§ What you are asked to do:
Continue the self-love blog post about giving up bras, starting right after its final sentence.

§ Supplied passage:
## Begin
Day 17 of 111 Days of Love – Acts of Self-Love – Why I Stopped Wearing A Bra
If you’re a woman – or hey, you could be a cross-dressing man – are you still wearing a bra?
A lot of things changed for me after I quit my job four and a half years ago, to become a full-time location-independent entrepreneur.
When I had a job, I would wear suits and heels to work every day. Then I would come home, change into “sexier” clothes and dressier heels, and go out on the town with my friends or my dates. I would wear a bra day and night, and only take it off when I finally got home at night and got ready for bed.
I had been wearing a bra pretty much ever since junior high. I did not wear a bra because I had large breasts and needed the support. I wore a bra because all the other women were doing it. It was expected. I had learned that my breasts without “shaping” and “control” were unacceptable.
Breasts are supposed to be perfectly round and symmetrical. My breasts, like many women’s breasts, are not symmetrical, not perfectly round, and not acceptably “large.” I learned they should be hidden.
And I had long, long ago repressed that young teenage part of myself that first wore a bra and thought to myself … wow, this bra feels uncomfortable. This bra feels itchy. This bra feels constraining. I wish I were not wearing this bra.
I had been disowning the part of myself that hated bras for so long that I honestly had shut out of my awareness how uncomfortable bras – and women’s dress shoes – really are …
Until I stopped wearing them.
I stopped wearing bras, and I stopped wearing shoes other than clogs or squishy flip-flops.
As I spent more time in solitude with no reason to wear a bra, and nobody to impress or hide from … I became familiar again with the feelings of comfort and freedom. I wore cozy pajamas and loose cotton tees more and more frequently. Yet I was still dressing up for recording my transformation videos. I was still putting on the make-up and the studio lights and the bra …
Until the day that I had become so accustomed to feeling comfortable and free … that I could not bring myself to put that torture device bra on even for recording videos.
## End
§ Provided material:
## Begin
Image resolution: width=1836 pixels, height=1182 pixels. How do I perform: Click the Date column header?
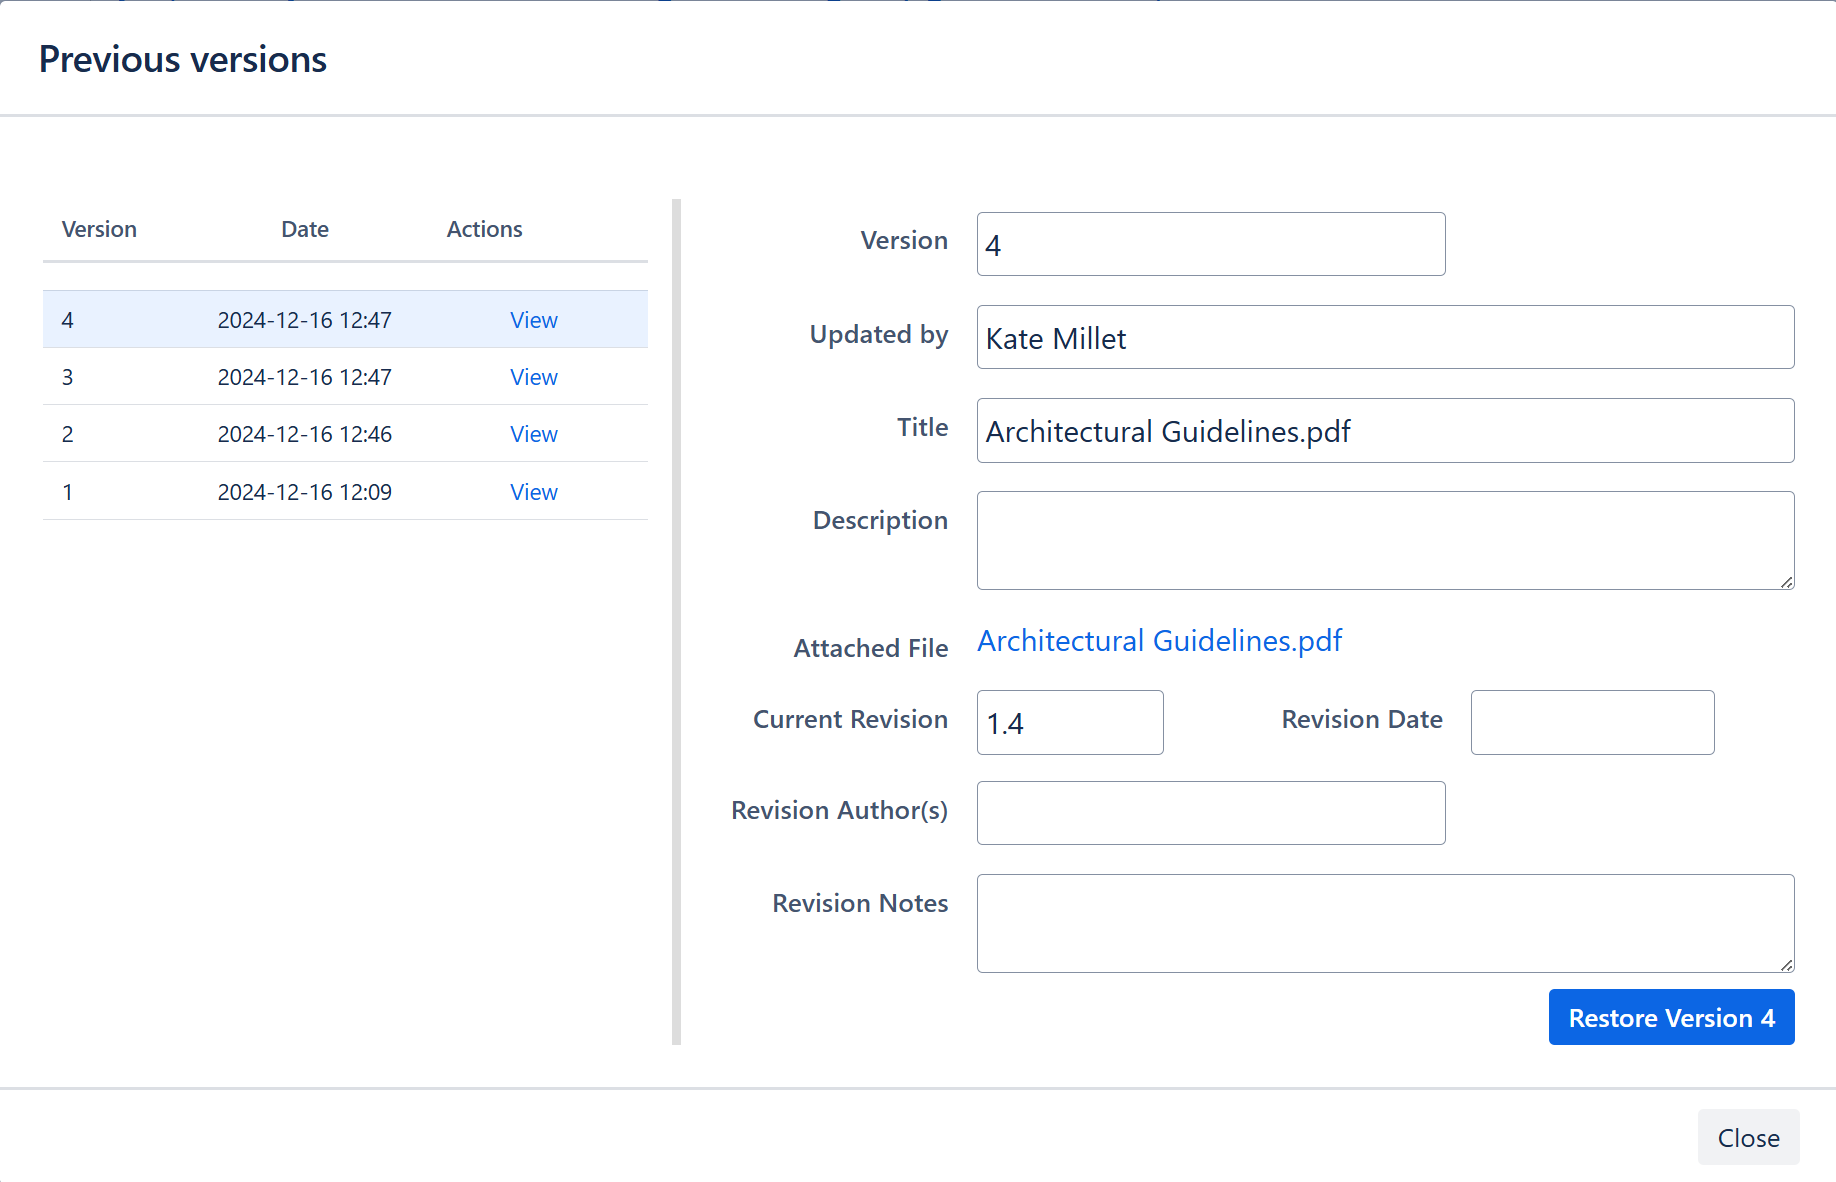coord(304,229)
## End
## Begin
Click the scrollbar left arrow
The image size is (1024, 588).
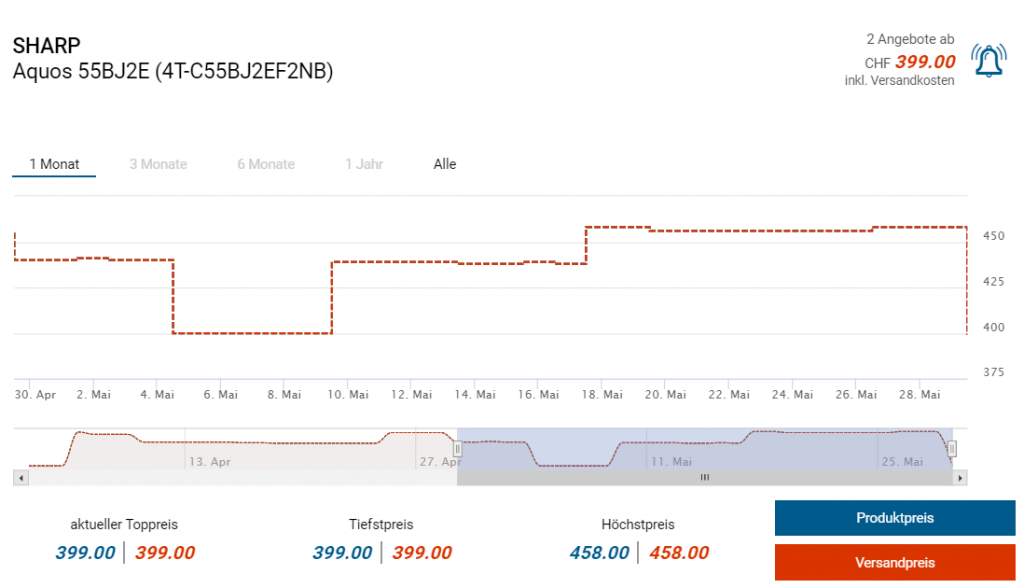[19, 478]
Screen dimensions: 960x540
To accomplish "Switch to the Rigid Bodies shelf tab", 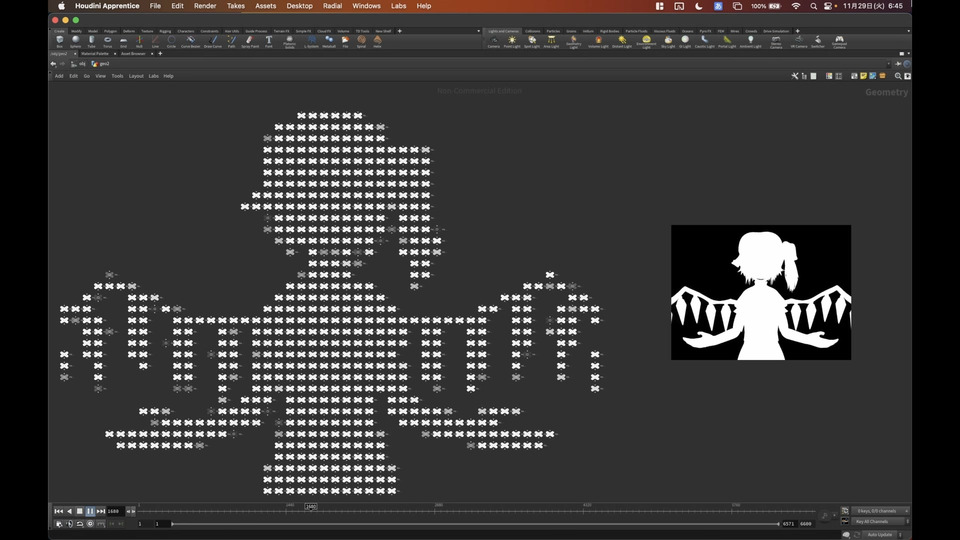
## End
§ Output for this exercise:
I would literally feel physical pain thinking about putting on a bra or a pair of heels.
No more bras … And now what?
Now I am still releasing the part of myself that says, “but Erika, when you go in public, you at least need to wear shirts or dresses that provide some support and shaping for your misshapen little breasts. Otherwise people are going to feel VERY uncomfortable looking at you.”
I am still fighting the urge to wear big sweatshirts or tight jackets so nobody will feel uncomfortable around me. I still feel the teenage girl in me wanting to hunch my shoulders to make my breasts less visible through my light, comfortable tee shirts.
Realizing all this … becoming aware of all this … Then I just have to wonder … how is it that we all become so disconnected from ourselves that the sight of the natural curve of a woman’s breasts without support or enhancement … would make us feel so very uncomfortable?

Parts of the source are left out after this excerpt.